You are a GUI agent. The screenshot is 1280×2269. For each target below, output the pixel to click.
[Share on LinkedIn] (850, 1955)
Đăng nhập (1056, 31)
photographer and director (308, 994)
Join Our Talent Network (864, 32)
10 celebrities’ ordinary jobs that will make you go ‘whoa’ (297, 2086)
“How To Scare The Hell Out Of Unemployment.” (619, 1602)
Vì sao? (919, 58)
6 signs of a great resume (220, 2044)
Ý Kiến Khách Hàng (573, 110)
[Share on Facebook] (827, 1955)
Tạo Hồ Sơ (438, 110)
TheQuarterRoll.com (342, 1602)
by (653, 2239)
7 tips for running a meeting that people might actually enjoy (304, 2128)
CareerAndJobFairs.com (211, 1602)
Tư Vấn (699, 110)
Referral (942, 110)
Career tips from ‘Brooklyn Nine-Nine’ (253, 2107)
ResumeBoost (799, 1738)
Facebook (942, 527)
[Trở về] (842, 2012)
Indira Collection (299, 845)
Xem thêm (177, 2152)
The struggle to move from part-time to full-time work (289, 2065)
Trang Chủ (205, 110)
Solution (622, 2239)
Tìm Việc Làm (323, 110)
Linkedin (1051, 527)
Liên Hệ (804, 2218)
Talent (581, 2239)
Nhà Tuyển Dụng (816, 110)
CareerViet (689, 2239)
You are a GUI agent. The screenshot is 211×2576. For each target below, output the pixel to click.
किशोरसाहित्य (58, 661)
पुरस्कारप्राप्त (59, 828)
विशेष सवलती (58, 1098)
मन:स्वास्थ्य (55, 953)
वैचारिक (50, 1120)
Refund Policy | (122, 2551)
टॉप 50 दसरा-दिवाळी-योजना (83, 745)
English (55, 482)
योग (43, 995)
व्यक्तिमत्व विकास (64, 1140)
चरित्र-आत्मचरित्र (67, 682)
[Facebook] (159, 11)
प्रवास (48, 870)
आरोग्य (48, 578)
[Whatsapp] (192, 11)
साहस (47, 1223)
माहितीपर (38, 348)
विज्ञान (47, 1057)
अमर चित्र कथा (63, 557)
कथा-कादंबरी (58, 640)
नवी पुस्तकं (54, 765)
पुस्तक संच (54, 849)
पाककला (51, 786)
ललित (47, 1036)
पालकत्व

WHAT TO PRODUCE: Would you restate, word for word, every line of the listing from its first line through the line with "10 celebrities’ ordinary"?

EXPECTED OUTPUT:
You are a GUI agent. The screenshot is 1280×2269. For each target below, output the pixel to click.
[Share on LinkedIn] (850, 1955)
Đăng nhập (1056, 31)
photographer and director (308, 994)
Join Our Talent Network (864, 32)
10 celebrities’ ordinary jobs that will make you go ‘whoa’ (297, 2086)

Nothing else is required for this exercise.